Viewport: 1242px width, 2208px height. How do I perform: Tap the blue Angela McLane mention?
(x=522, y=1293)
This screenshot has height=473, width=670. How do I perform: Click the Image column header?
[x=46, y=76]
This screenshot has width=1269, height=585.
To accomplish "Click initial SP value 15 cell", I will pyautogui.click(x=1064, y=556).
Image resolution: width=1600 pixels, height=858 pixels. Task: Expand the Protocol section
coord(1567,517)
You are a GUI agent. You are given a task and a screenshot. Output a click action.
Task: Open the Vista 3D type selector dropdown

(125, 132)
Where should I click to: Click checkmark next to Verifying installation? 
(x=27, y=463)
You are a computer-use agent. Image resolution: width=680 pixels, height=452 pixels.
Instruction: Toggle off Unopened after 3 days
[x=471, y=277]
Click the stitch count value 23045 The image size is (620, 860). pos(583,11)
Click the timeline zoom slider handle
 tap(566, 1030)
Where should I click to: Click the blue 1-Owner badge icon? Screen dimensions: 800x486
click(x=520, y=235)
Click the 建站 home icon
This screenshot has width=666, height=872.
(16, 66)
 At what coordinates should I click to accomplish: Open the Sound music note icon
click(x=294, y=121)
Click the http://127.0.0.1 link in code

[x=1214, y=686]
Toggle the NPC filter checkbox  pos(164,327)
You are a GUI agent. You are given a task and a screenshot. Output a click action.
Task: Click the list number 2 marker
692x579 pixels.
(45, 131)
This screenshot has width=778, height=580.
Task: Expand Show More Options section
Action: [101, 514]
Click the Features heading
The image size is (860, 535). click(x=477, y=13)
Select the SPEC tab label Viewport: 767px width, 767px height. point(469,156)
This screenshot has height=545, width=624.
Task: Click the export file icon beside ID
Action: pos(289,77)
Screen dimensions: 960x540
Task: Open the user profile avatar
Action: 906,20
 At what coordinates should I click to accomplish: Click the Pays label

##############################

PROMPT:
The required answer is the exact run of lines above starting at the line with "Toggle the NPC" and ending at the line with "Task: Click the list number 2 marker", with both ends present.

SOLUTION TO THIS TASK:
Toggle the NPC filter checkbox  pos(164,327)
You are a GUI agent. You are given a task and a screenshot. Output a click action.
Task: Click the list number 2 marker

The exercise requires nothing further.